The makers who feel calm in the final week aren't faster or more disciplined. They just started on a date the math gave them, not one their optimism picked. Run your own numbers and you'll likely find you need to begin sooner than it feels like, which is a much nicer thing to learn 9 weeks out than 9 days out.
Want the production-hours total done for you? Sign up free at MyEventPrep, add your products with their make times, and let the tool keep the count current while you focus on the making.
Frequently Asked Questions
How early should I start making products for a craft fair?
Start as early as your own math says. Add up your total production hours (time to make each item times the quantity you need), divide by the hours you can work each week, then add a 25% to 50% buffer. Count that many weeks back from the event date. For many makers this lands somewhere between 1 and 3 months out, but simpler product lines need less and large holiday loads need more.
What's the formula for a craft fair prep timeline?
The core formula is: (total production hours ÷ weekly making hours) + buffer = weeks before the event to start.
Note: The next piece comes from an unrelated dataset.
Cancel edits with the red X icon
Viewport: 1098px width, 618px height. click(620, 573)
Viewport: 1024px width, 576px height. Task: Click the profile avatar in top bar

Total production hours come from multiplying each product's time to make by how many you need, then adding them up. This backward scheduling method starts from the deadline and works in reverse, so you neither miss the date nor start uselessly early.
Why do makers always underestimate how long production takes?
Because of a cognitive bias called the planning fallacy, first described by Kahneman and Tversky in 1977. We picture the smooth, best-case version of a task while planning and ignore the delays that usually happen. Counting actual hours per product, including packaging and finishing, beats trusting your gut estimate.
How many items should I make per week before a craft show?
Take the total number of items (or hours) you need and divide by the number of weeks you have. If you need 40 items in 8 weeks, that's 5 per week. Working in hours is more accurate when your products take very different amounts of time to make.
How much inventory should I prepare for a craft fair?
A common guideline is to bring 5 to 10 times your booth fee in inventory value, or 2 to 3 times what you expect to sell. If you've sold at events before, your past sales data is a far better guide than any rule of thumb, since it tells you which specific products are worth your production hours.